Tras una larga pausa, asintió lentamente, con los sentimientos enredados. «Lo entiendo».
Tina le presionó con determinación. «Recuerda lo que te he dicho. Las artimañas de Dayna son cada vez más astutas, ¡pero no puedes dejar que ella tome el control!».
Declan asintió de nuevo, con el rostro impenetrable.
Mientras tanto, Dayna le había llevado el residuo sospechoso a Kristopher. Él se había cambiado la ropa vieja y el aire a su alrededor era fresco, ya no cargado con el aroma de las hierbas.
Tras cerrar la puerta tras de sí, Dayna se dirigió directamente a Kristopher. «He descubierto por qué te desmayaste. Alguien ha manipulado mis hierbas a propósito».
Le entregó la prueba a Kristopher. «Mi mezcla original tenía semillas de casia, que dejan un tinte amarillo tras remojarse. Pero esta de aquí tiene un tono blanco pálido. Cada hierba de la mezcla interactúa de forma diferente con las demás. Este cambio puede parecer insignificante, pero anula los efectos de mi receta original».
Kristopher aplastó los trozos en su mano y soltó una risa fría. «Nunca pensé que tendrían el descaro de extender su influencia hasta Bloomstead».
Dayna mantuvo la voz tranquila pero firme. «El cambio fue ingenioso. Quienquiera que haya hecho esto conoce bien las hierbas. Si investigamos esto, podríamos descubrir quién está detrás». Tras una pausa, añadió: «Algunas hierbas necesitan una preparación especial antes de usarlas. Deberíamos averiguar quién preparó el brebaje».

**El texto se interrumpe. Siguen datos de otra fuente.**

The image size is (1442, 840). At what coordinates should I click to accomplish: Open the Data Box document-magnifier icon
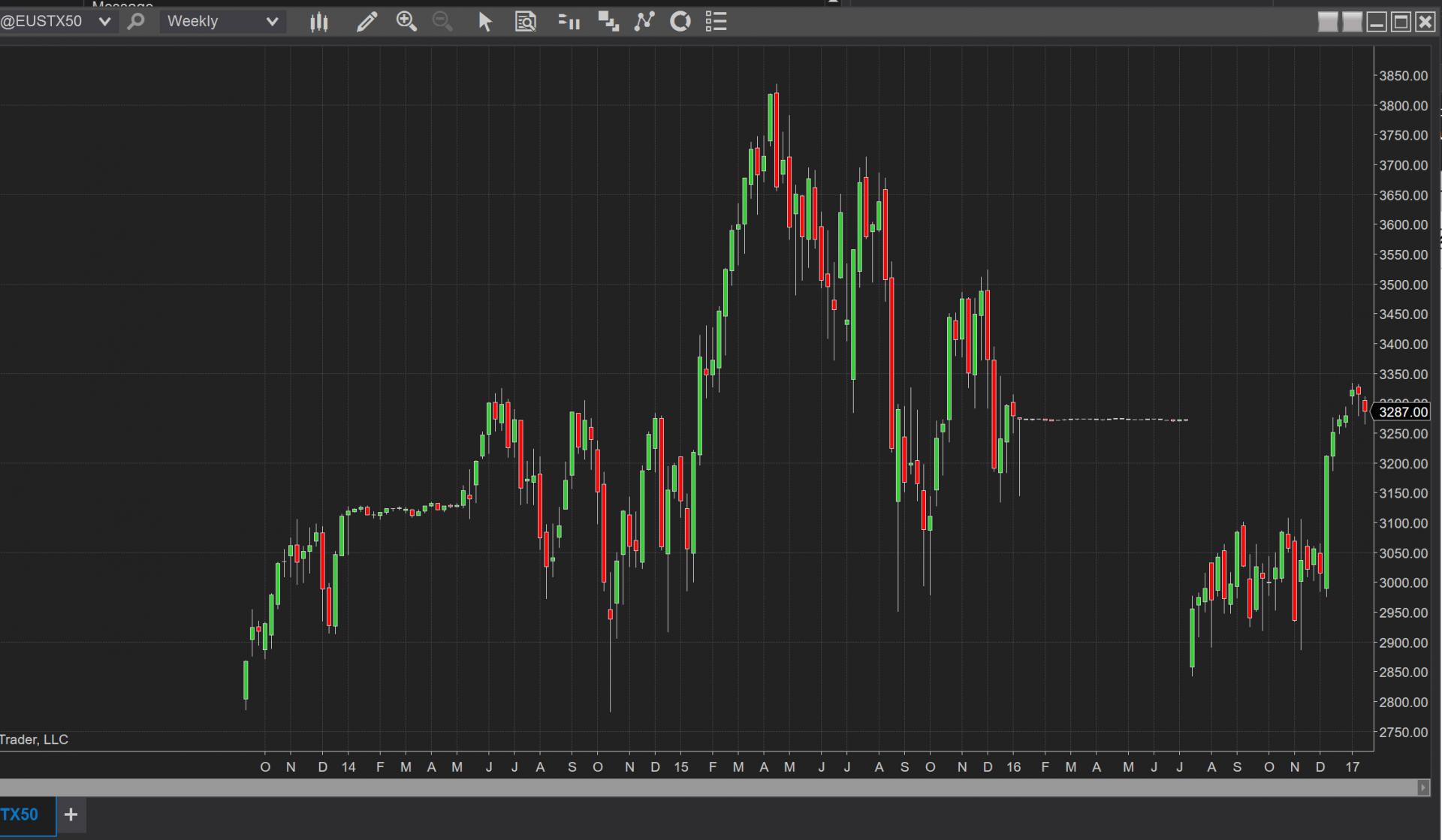click(525, 22)
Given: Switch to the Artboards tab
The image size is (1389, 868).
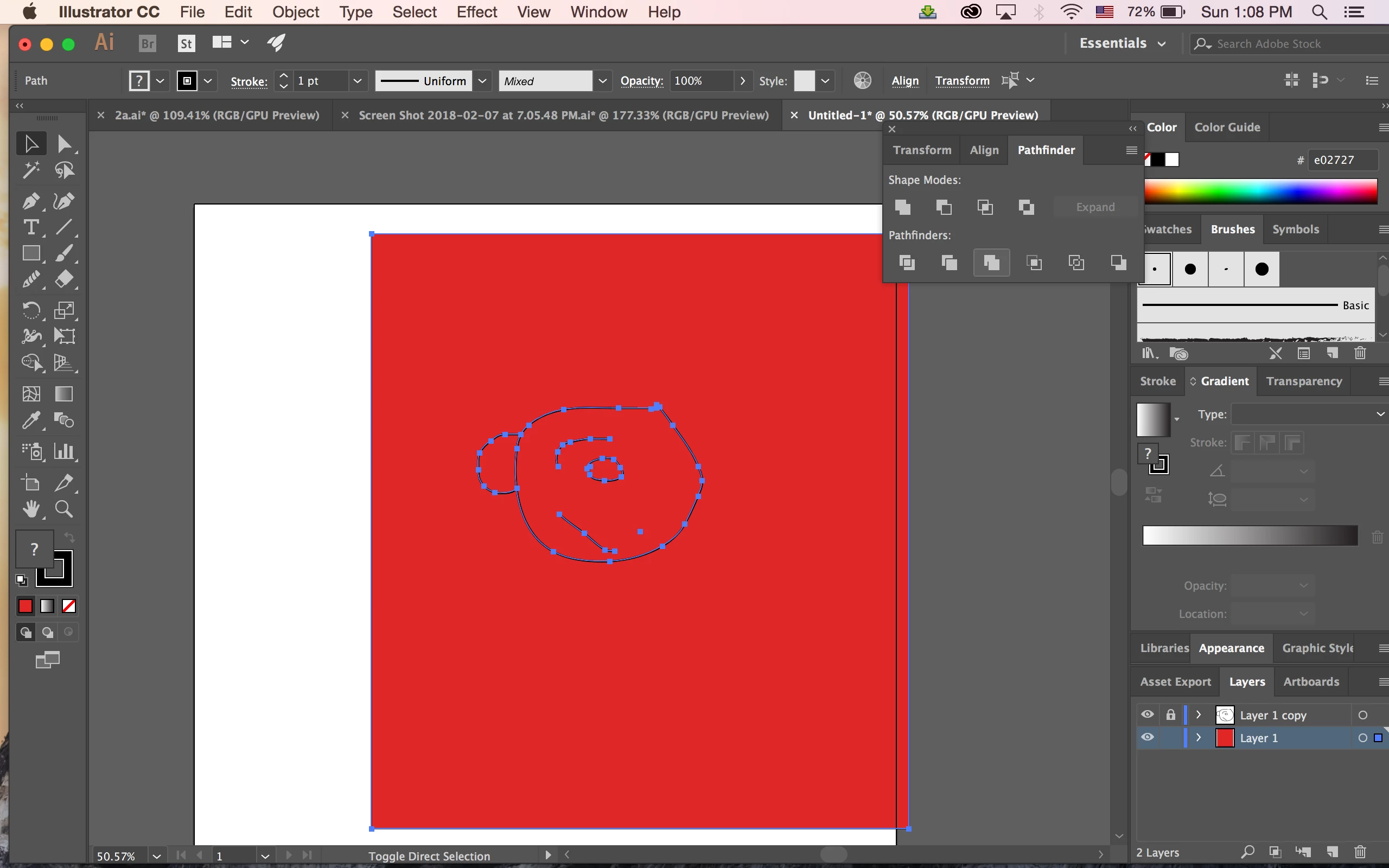Looking at the screenshot, I should [x=1310, y=681].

«Entendido. Me pondré con ello de inmediato», asintió Kristopher.
Se acercó a la estantería de su estudio y sacó un sobre de manila de un escondite secreto. Luego se lo pasó a Dayna. «Esto debería ayudarte».
Dayna se quedó mirando el sobre, con la cara llena de confusión. «¿Qué es esto?».
«Echa un vistazo dentro», dijo Kristopher con tono firme.
Hojeó los papeles con indiferencia, pero a medida que leía, su rostro palideció de sorpresa. «¿Cómo… cómo has conseguido esto?», preguntó con voz temblorosa.
Dentro había un historial médico detallado de hacía más de diez años. Cubría los últimos días de su madre, Dorothy Murray, en el hospital. Dorothy había perdido la cabeza tras descubrir que su marido, Rhett Murray, le había sido infiel, y su cordura se desvaneció rápidamente. La habían internado en un hospital psiquiátrico, donde se consumió hasta quedar en los huesos cuando murió.
El expediente mostraba el horario de medicación de Dorothy, las dosis e incluso las firmas de las enfermeras. Un rápido vistazo bastó para que Dayna se diera cuenta de que algunos medicamentos se le habían administrado a propósito en cantidades peligrosas.
Los fármacos destinados a calmar la mente de Dorothy, de hecho, habían empeorado las cosas; alguien había aumentado la dosis. Eso explicaba por qué no había mejorado: solo se había puesto más enferma mientras estuvo en el hospital.
A Dayna le temblaban las manos mientras agarraba el expediente.
A esas alturas, estaba segura de que su madre no había muerto simplemente: la habían asesinado de forma fría y deliberada.